From 9799b79ca12c3a714a57cba8e3cc76f9950bd57a Mon Sep 17 00:00:00 2001
From: Georgi Gerganov <ggerganov@gmail.com>
Date: Sat, 27 Jun 2026 16:41:22 +0300
Subject: [PATCH] cont : common

---
 common/common.cpp     | 94 +++++++++++++++++++++----------------------
 src/llama-context.cpp |  2 +-
 2 files changed, 48 insertions(+), 48 deletions(-)
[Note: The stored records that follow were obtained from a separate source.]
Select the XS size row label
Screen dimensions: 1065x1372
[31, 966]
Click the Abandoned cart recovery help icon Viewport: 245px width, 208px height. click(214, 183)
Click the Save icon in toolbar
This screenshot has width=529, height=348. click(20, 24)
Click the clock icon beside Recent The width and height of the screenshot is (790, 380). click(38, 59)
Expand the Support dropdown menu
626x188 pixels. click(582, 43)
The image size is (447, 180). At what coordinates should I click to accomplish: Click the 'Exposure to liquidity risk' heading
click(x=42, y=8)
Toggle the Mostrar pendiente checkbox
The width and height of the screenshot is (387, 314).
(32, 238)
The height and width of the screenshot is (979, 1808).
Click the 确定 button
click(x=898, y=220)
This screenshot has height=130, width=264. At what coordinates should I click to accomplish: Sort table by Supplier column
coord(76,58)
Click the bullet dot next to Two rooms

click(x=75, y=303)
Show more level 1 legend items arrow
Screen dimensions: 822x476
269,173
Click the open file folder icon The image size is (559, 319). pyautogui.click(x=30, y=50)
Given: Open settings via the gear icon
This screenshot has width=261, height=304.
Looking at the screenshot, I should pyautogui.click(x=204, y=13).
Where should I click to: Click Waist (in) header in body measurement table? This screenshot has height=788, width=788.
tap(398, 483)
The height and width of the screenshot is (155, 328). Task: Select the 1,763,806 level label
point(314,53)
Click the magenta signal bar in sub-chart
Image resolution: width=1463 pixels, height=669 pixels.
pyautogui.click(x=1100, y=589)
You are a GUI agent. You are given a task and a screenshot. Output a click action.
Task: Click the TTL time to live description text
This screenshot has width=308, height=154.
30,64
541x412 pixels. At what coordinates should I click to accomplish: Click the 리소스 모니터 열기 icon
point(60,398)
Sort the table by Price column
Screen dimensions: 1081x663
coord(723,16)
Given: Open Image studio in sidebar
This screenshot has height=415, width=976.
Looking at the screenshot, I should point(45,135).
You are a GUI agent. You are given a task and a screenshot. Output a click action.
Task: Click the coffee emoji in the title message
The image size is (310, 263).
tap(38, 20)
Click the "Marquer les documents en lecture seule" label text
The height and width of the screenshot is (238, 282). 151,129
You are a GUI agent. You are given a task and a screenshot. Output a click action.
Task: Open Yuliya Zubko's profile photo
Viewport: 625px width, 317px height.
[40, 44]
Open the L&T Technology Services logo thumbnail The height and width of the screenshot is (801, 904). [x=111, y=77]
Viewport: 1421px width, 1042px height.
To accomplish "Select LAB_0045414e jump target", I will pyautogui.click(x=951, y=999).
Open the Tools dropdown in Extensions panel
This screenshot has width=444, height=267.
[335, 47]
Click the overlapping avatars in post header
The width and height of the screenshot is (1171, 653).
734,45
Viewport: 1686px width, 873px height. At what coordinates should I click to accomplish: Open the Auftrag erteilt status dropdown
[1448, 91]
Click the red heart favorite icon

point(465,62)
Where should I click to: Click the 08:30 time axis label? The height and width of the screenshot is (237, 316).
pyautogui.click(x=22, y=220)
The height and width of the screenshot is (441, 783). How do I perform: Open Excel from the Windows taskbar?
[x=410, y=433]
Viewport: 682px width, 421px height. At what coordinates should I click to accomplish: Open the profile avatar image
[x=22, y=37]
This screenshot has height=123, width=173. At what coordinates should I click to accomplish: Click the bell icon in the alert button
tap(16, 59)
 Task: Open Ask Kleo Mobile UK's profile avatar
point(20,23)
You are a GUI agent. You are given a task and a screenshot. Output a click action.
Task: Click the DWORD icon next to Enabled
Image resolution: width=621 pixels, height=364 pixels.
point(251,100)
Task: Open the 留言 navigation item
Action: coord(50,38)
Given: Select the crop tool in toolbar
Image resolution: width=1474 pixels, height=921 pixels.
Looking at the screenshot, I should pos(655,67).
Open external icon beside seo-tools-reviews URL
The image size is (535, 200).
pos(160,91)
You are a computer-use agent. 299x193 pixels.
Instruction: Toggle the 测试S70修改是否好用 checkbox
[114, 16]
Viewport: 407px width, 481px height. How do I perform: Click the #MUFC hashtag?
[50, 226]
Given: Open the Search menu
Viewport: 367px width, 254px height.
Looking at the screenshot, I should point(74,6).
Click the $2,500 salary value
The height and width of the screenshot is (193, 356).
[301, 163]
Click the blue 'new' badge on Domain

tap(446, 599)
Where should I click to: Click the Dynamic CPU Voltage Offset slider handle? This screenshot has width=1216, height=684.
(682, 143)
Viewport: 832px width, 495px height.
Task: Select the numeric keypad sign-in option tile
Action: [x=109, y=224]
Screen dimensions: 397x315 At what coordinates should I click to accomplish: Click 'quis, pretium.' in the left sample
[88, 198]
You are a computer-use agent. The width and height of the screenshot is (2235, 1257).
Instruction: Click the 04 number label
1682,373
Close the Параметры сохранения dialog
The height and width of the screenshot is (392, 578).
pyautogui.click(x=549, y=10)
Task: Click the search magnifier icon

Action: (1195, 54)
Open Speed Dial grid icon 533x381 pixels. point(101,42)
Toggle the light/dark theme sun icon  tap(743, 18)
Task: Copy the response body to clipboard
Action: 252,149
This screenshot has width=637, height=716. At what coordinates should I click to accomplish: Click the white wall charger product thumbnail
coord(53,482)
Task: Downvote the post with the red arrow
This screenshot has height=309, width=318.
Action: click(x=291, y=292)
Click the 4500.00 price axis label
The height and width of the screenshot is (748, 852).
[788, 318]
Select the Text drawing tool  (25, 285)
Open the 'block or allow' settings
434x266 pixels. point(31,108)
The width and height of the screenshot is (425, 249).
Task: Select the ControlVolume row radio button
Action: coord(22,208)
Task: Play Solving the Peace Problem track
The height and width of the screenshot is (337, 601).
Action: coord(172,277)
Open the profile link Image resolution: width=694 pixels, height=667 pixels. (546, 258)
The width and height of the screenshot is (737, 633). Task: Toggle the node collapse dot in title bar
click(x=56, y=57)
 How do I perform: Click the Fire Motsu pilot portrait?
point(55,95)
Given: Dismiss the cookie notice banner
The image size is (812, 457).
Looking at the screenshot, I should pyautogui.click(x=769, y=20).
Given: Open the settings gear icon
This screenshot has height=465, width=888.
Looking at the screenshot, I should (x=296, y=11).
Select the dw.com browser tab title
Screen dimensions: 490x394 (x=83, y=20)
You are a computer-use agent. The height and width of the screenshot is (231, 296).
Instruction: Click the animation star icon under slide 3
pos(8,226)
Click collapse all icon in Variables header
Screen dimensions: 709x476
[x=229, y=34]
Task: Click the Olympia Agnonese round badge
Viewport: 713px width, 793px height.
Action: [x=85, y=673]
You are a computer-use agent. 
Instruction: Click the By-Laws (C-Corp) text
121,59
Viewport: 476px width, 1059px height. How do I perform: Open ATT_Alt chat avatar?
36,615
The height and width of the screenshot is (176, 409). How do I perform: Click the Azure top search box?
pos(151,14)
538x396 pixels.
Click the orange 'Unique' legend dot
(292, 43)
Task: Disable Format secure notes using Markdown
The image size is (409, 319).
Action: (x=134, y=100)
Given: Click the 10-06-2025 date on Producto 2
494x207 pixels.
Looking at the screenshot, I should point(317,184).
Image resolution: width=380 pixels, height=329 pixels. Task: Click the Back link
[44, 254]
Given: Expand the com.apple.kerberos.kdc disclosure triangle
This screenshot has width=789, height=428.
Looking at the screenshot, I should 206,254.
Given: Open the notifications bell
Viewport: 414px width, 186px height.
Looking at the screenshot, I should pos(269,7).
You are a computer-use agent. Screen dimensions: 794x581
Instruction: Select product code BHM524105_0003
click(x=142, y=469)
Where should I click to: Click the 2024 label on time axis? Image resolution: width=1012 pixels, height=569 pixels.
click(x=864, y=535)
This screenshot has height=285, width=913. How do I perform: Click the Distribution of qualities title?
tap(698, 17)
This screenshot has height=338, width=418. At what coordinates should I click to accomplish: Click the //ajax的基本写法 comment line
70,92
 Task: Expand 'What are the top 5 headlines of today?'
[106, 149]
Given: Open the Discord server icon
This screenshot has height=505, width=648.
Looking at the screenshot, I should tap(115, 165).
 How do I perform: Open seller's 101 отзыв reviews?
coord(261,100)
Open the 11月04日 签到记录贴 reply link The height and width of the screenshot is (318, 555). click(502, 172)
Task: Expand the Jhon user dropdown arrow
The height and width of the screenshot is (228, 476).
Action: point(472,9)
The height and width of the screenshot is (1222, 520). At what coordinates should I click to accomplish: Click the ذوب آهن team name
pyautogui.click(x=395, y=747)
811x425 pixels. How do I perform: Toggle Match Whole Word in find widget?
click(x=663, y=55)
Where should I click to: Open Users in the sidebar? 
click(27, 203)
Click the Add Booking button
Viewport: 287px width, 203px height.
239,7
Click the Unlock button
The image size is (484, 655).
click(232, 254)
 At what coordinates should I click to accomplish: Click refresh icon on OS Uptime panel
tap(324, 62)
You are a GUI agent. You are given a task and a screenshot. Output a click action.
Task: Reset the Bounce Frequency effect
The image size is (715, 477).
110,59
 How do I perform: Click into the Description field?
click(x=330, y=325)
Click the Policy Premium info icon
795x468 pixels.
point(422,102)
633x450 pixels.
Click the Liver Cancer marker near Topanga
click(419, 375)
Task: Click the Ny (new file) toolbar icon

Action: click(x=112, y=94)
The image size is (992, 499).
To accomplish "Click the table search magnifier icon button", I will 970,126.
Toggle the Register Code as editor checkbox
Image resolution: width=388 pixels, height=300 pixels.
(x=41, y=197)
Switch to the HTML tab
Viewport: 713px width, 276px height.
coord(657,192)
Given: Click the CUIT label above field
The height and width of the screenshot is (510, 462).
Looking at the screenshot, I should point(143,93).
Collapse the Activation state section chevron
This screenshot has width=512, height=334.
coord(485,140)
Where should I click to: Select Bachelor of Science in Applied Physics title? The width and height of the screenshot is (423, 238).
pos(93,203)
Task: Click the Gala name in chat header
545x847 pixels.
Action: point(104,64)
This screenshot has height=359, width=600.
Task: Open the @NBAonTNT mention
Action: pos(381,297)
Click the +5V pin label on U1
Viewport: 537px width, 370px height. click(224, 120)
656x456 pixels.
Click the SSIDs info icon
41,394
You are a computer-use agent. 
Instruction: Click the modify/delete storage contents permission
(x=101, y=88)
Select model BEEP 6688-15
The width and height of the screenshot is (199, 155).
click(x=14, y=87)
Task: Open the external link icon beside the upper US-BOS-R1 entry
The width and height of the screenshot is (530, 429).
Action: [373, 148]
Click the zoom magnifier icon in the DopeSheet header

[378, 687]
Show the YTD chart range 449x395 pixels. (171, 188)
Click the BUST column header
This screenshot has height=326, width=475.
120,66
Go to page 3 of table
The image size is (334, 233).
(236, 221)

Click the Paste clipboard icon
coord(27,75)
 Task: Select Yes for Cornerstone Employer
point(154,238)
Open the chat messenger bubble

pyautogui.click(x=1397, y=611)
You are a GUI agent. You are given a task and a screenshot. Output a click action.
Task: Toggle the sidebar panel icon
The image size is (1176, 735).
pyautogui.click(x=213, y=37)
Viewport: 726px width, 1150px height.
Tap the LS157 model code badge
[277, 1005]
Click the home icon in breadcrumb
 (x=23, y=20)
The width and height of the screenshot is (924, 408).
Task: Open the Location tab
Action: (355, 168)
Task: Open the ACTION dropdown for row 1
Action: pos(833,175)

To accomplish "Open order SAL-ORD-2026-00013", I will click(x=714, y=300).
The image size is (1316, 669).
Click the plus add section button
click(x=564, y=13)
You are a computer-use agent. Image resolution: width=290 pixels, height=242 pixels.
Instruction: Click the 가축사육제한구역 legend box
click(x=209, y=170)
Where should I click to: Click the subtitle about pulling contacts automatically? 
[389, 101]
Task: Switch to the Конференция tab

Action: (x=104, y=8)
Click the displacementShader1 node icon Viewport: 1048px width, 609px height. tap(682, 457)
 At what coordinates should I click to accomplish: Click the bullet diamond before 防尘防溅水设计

diff --git a/common/common.cpp b/common/common.cpp
index 74e7363e87..3512c4f866 100644
--- a/common/common.cpp
+++ b/common/common.cpp
@@ -225,7 +225,7 @@ bool set_process_priority(enum ggml_sched_priority prio) {
     }
 
     if (!SetPriorityClass(GetCurrentProcess(), p)) {
-        LOG_WRN("failed to set process priority class %d : (%d)\n", prio, (int) GetLastError());
+        CMN_WRN("failed to set process priority class %d : (%d)\n", prio, (int) GetLastError());
         return false;
     }
 
@@ -251,7 +251,7 @@ bool set_process_priority(enum ggml_sched_priority prio) {
     }
 
     if (setpriority(PRIO_PROCESS, 0, p) != 0) {
-        LOG_WRN("failed to set process priority %d : %s (%d)\n", prio, strerror(errno), errno);
+        CMN_WRN("failed to set process priority %d : %s (%d)\n", prio, strerror(errno), errno);
         return false;
     }
     return true;
@@ -284,14 +284,14 @@ void postprocess_cpu_params(common_cpu_params & cpuparams, const common_cpu_para
 
     if (n_set && n_set < cpuparams.n_threads) {
         // Not enough set bits, may experience performance issues.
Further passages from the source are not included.